We hypothesize that the cytokines secreted by HNSCC may perturb the
hematopoiesis in patients. We wonder whether this perturbation can be restored
after local treatment of the tumor.

Primary objective: In this pilot study, we aim to prospectively investigate the
frequency, composition and differentiation commitments of circulating and
tumor-resident HSPCs in treatment-naïve HNSCC patients, and compare them with
the results from healthy controls. Next, we aim to assess whether treatment
consisting of surgery, immunotherapy, radiotherapy or a combination of these
modalities could restore the perturbed hematopoiesis by comparing the sample
profile before and after treatment. We will correlate our findings to clinical
parameters such as disease progression and 2-year disease specific and overall
survival data.

Secondary objective: We will set up an in vitro culture study aiming to
investigate the mechanism of altered HSPC composition, frequency and
differentiation in patients with HNSCC when compared to healthy, age-matched
controls. Additionally, we aim to check whether we can experimentally
recapitulate the findings we observed in patients with HNSCC.

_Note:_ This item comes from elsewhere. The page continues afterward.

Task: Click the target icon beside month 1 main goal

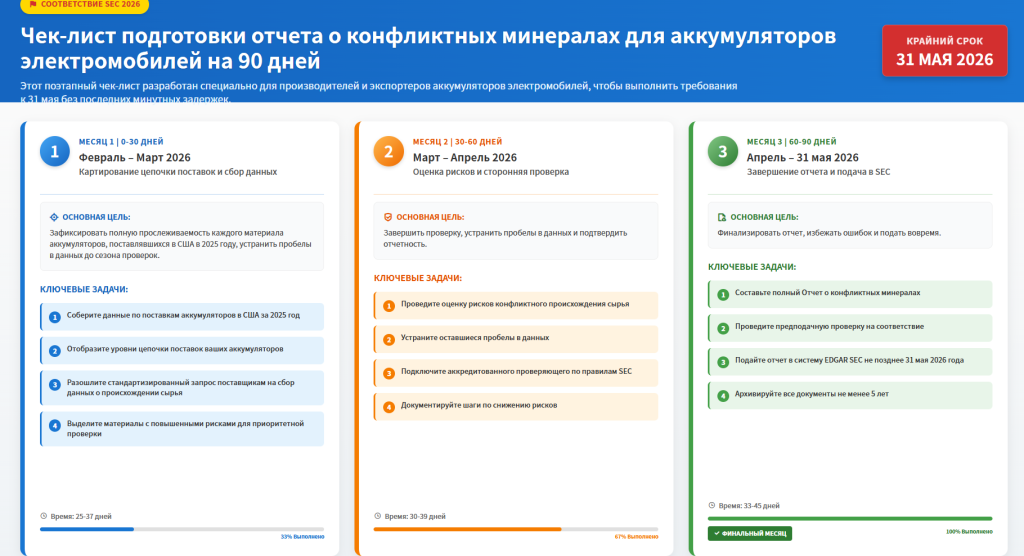Action: click(x=54, y=217)
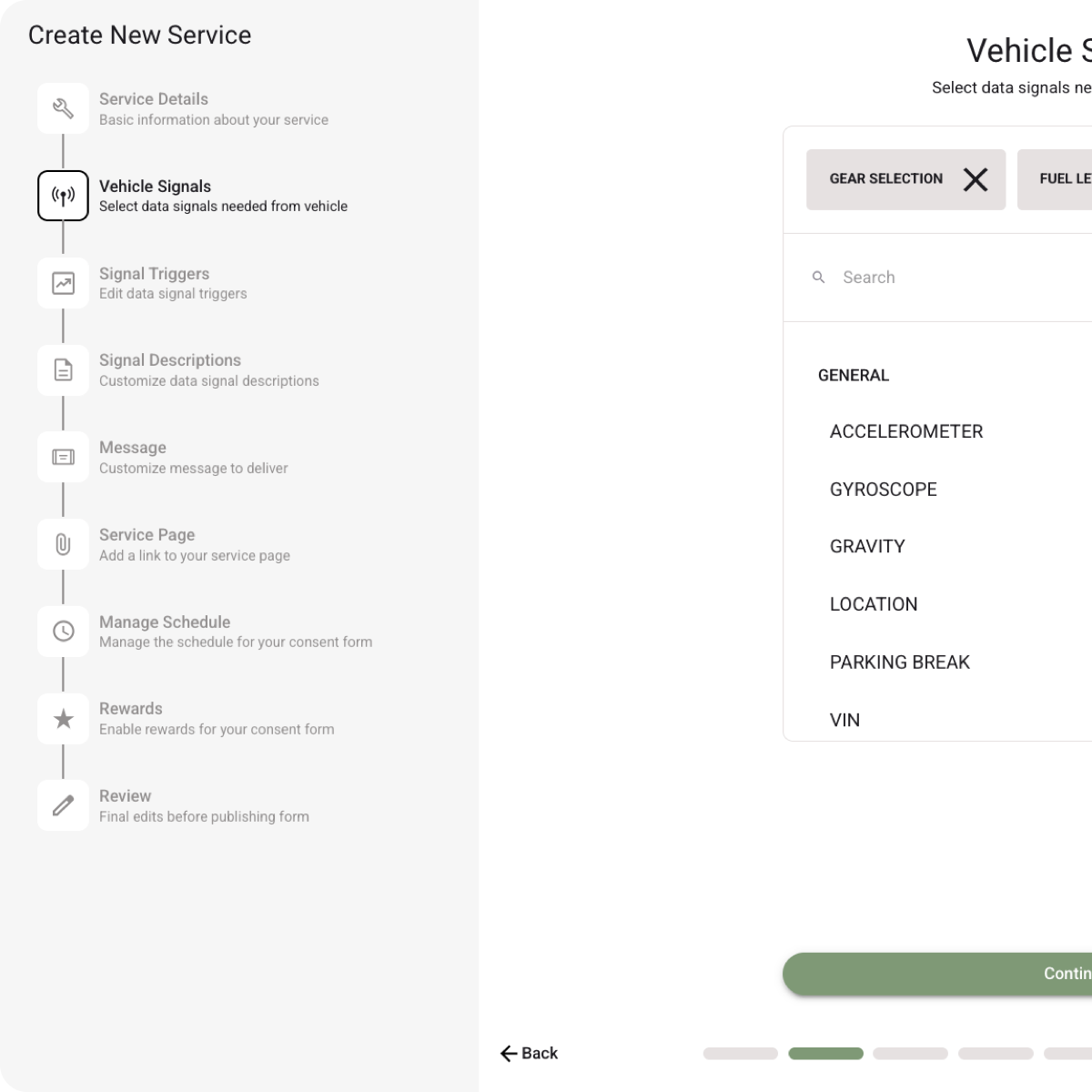Viewport: 1092px width, 1092px height.
Task: Click the Vehicle Signals antenna icon
Action: [62, 195]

This is a single-center, prospective study. 30 patients who meet all relevant
criteria will be included. Patients will be asked to donate 26ml blood for
study purposes at baseline, if possible during a routine blood draw. During a
routine biopsy procedure (in case of primary HNSCC or recurrence during 2 years
follow up), patients will be asked to donate an additional, non-mandatory 5mm
tumor punch biopsy for cytokine detection, flow cytometry and cryopreservation
in order to run future analyses. Hereafter, patients will undergo
standard-of-care treatment consisting of surgery and/or radiotherapy. Ten
patients who receive neoadjuvant immunotherapy as a consequence of
participation in the N16IMC trial will be included. All patients will enter
regular post-treatment follow-up, as deemed appropriate by the Head and Neck
Oncology board or, for immunotherapy patients, as described in the N16IMC
protocol. For the purpose of this study, survival and disease progression data
will be collected for up to two years after treatment.

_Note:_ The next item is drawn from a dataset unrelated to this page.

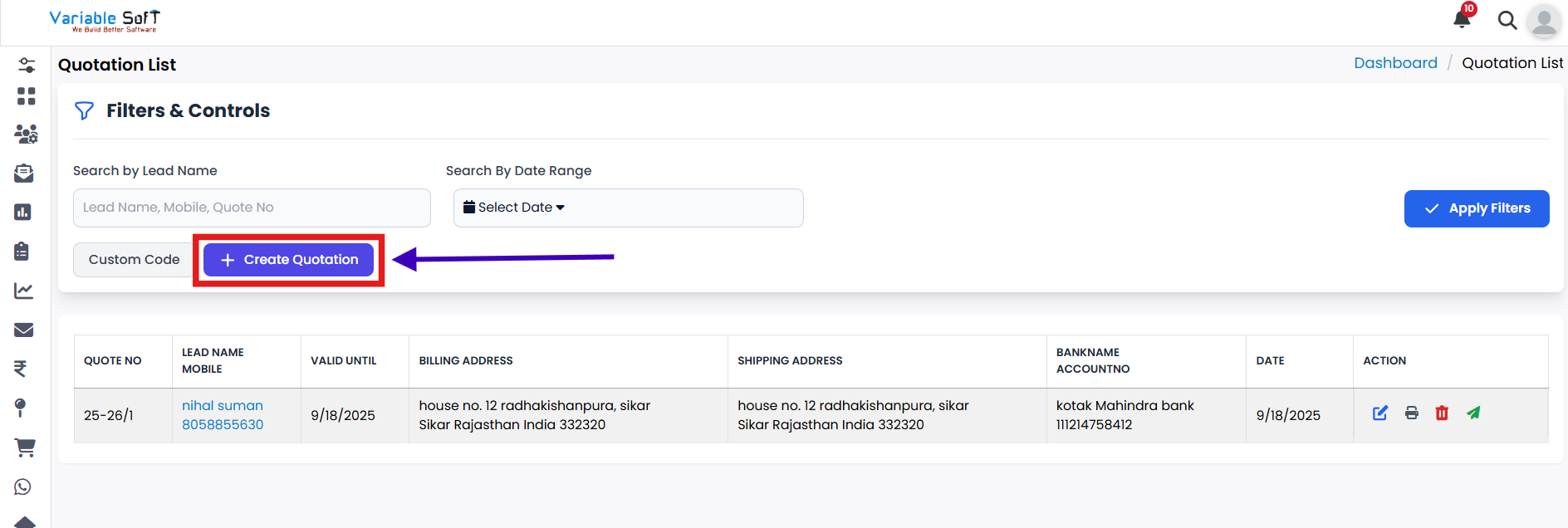Open search with the magnifier icon

[x=1507, y=20]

Five weeks after neoadjuvant immunotherapy and ten to twelve weeks after
surgery or (postoperative) radiotherapy, another 26ml of blood will be drawn.
In the case of recurrent disease after treatment, another venous puncture will
be performed during which additional 26ml will be requested for study purposes.

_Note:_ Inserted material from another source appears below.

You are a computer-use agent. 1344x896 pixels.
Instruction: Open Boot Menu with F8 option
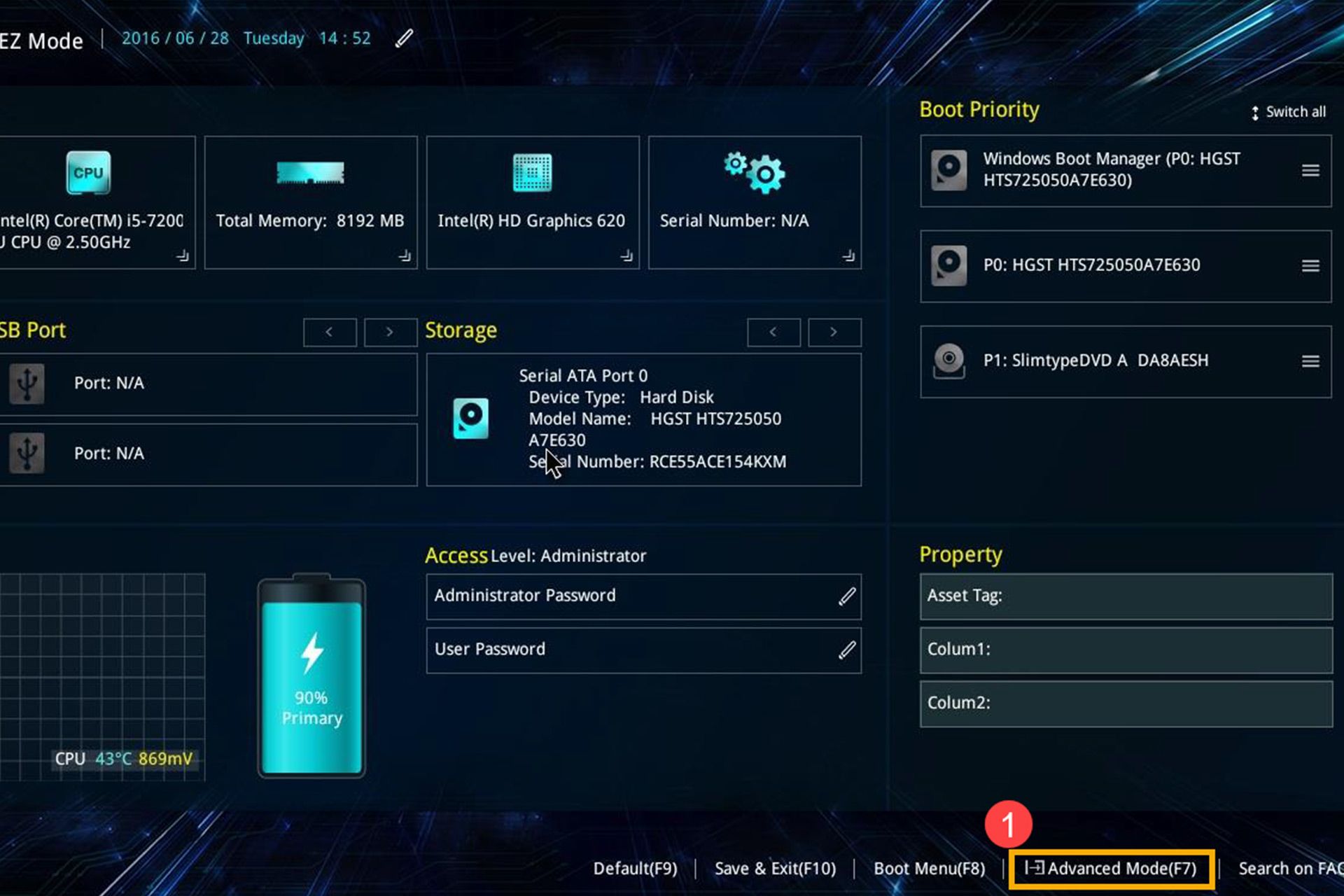point(928,868)
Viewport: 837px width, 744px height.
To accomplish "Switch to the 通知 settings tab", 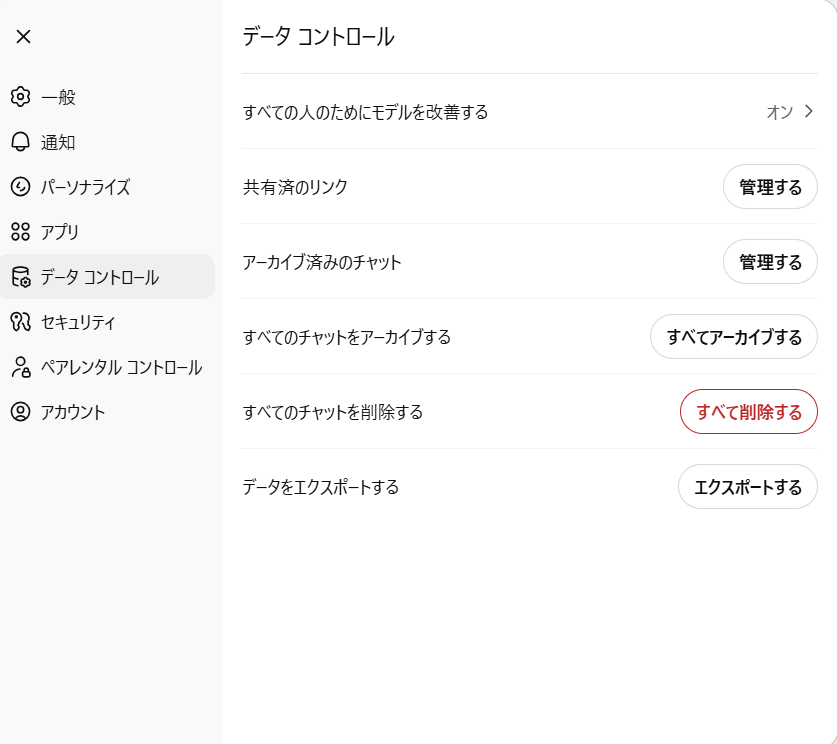I will coord(58,142).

As a control group, we aim to analyze blood samples from 20 healthy,
age-matched controls. To obtain these, the researchers will approach potential
volunteers from within their patients will be kindly requested to bring a
healthy friend or relative of matched age who is willing to offer a control
blood sample. If this proves unfeasible, the investigators will complement the
control sample pool by asking blood from their own age-matched colleagues,
friends and relatives.

Risk
Participating patients will be asked to donate an additional 26ml of blood
during routine venous puncture performed for diagnostic purposes. No morbidity
is expected from this procedure Five weeks after neoadjuvant immunotherapy, ten
to twelve weeks after surgery and/or radiotherapy and in the case of HNSCC
recurrence, patients will be asked to donate 26ml once again. Wherever
possible, this will be planned to coincide with a venous puncture performed for
diagnostic/follow-up purposes, as to minimize patient discomfort. Since all
necessary patient tumor tissues will be obtained from the surgical specimen in
collaboration with the pathologist, there will be no added burden for the
patient. A non-mandatory, additional biopsy will be requested from patients,
preferably taken during routine biopsy for diagnostic purposes. Apart from
slight pain and discomfort, no additional morbidity is expected from this
biopsy.

Benefit
There are no direct benefits for our participants.